PhD positions (65 %) available at the Department of Internal Medicine I (Krehl-Klinik).

PI: Dr. Jens Tyedmers

Project Title: Amyloid Aggregate Sorting in Yeast

Application deadline: June 30, 2017

Start of PhD project: August 2017

Source of funding: DFG (36 month)

Project description and Methods

The formation of protein aggregates including amyloids is a hallmark of several fatal diseases. A commonly employed model organism to study protein aggregation, Saccharomyces cerevisiae, possesses at least three independent Protein Quality Control Sites (PQC’s) where different types of aggregates are deposited. The group of J. Tyedmers studies one of these deposition sites termed "Insoluble Protein Deposit (IPOD)" and has most recently discovered that amyloid aggregates are recruited to the IPOD via vesicular transport along actin tracks. The project aims 1) to characterize the molecular composition of this novel recruitment machinery, 2) to determine the physiological role of the IPOD and its influence on cellular homeostasis, 3) to study the fate of aggregates deposited at the IPOD.

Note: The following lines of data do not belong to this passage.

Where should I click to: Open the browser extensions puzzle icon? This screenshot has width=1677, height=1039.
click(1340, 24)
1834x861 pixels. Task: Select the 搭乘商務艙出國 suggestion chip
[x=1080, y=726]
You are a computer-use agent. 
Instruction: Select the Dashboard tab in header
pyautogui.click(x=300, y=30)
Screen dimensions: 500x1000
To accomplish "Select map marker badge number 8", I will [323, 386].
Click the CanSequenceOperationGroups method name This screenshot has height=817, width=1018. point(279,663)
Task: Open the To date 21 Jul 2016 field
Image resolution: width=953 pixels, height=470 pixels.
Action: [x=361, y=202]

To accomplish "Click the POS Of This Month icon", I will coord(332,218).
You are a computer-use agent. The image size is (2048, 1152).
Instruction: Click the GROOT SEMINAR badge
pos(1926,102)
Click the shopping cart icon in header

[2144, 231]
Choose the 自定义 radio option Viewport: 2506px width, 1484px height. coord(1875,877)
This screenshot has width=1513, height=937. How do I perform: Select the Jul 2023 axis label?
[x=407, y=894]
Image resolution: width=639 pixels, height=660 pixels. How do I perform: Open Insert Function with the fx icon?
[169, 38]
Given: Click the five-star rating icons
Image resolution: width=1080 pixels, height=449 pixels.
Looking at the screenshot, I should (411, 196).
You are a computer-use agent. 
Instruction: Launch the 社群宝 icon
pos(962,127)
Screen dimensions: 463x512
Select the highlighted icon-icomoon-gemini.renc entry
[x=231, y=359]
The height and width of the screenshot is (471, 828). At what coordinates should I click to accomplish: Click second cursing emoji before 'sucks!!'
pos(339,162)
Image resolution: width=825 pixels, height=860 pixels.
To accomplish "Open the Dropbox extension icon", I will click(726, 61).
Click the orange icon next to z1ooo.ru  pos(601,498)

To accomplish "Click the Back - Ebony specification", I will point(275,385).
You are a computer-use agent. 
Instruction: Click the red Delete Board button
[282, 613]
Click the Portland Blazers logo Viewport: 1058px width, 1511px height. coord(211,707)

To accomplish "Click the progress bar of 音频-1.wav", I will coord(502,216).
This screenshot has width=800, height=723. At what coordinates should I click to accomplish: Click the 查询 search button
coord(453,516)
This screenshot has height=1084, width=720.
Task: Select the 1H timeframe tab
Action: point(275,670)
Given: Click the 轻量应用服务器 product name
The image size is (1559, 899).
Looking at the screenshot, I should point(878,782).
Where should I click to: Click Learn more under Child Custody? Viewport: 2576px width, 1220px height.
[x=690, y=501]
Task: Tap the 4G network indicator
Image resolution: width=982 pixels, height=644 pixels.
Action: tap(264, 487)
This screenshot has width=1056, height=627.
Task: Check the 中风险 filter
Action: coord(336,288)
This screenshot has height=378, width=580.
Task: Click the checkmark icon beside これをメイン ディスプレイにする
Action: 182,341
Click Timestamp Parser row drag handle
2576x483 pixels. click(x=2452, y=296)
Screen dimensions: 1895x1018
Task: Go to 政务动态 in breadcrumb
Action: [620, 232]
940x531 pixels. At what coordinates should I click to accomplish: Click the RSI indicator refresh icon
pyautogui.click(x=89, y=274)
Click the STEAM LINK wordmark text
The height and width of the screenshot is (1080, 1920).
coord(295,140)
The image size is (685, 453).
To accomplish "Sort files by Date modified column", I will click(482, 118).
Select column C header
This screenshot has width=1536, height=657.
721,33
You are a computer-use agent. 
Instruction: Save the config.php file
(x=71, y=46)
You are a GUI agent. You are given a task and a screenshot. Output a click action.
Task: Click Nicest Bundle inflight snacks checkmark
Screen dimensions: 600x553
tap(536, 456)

Methods that will be used:

  • general yeast genetics methods
  • standard molecular biology techniques
  • fluorescence microscopy
  • Screening with yeast libraries
  • Flow Cytometry
  • FACS-based isolation strategies for aggregates
References
  • Kumar R, Nawroth P, Tyedmers J. Prion Aggregates are recruited to the Insoluble Protein Deposit (IPOD) via Myosin 2-based vesicular transport. PLoS Genet. 2016 Sep 30;12(9):e1006324.
  • Hernandez-Hidalgo I, Fleming T, Eckstein V, Herzig S, Nawroth P, Tyedmers J. Characterization of Aggregate Load & Pattern in living Yeast Cells by Flow Cytometry. Biotechniques. 2016 Sep 1;61(3):137-48.
  • Tyedmers J. Patterns of [PSI+] aggregation allow insights into cellular organization of yeast prion aggregates. Prion. 2012 Jul 1;6(3):191-200.
  • Tyedmers J, Mogk, A & Bukau, B. Cellular strategies for controlling protein aggregation. Nat Rev Mol Cell Biol. 2010 Nov;11(11):777-88.
Required Qualifications

We are looking for a highly motivated and communicative Ph.D. student (m/f) who is interested to perform competitive high quality scientific research in the area of protein misfolding and aggregation. She or he will have a Masters Degree in Life sciences acceptable to HBIGS and a strong background in molecular biology and/or cell biology. Previous experience in working with yeast, High-throughput screening and/or Flow Cytometry would be an advantage.

Contact & Application

Successful candidates are expected to apply for membership at the HBIGS Graduate School (http://www.hbigs.uni-heidelberg.de/).

Applications can be send directly to j.tyedmers@zmbh.uni-heidelberg.de or via the HBIGS application system (http://www.hbigs.uni-heidelberg.de/) , position “Bukau_Tyedmers”.



Universitätsklinikum Heidelberg
Zentrum für Innere Medizin
Klinik für Endokrinologie, Stoffwechsel und Klinische Chemie (Innere Medizin I)
Im Neuenheimer Feld 410
69120 Heidelberg

Publishing date: May 24, 2017

Wir stehen für Chancengleichheit. Schwerbehinderte werden bei gleicher Eignung vorrangig eingestellt. Das Universitätsklinikum strebt eine generelle Erhöhung des Frauenanteils in allen Bereichen und Positionen an, in denen Frauen unterrepräsentiert sind. Qualifizierte Frauen sind daher besonders aufgefordert, sich zu bewerben. Vollzeitstellen sind grundsätzlich teilbar, soweit dienstliche oder rechtliche Gründe nicht entgegenstehen.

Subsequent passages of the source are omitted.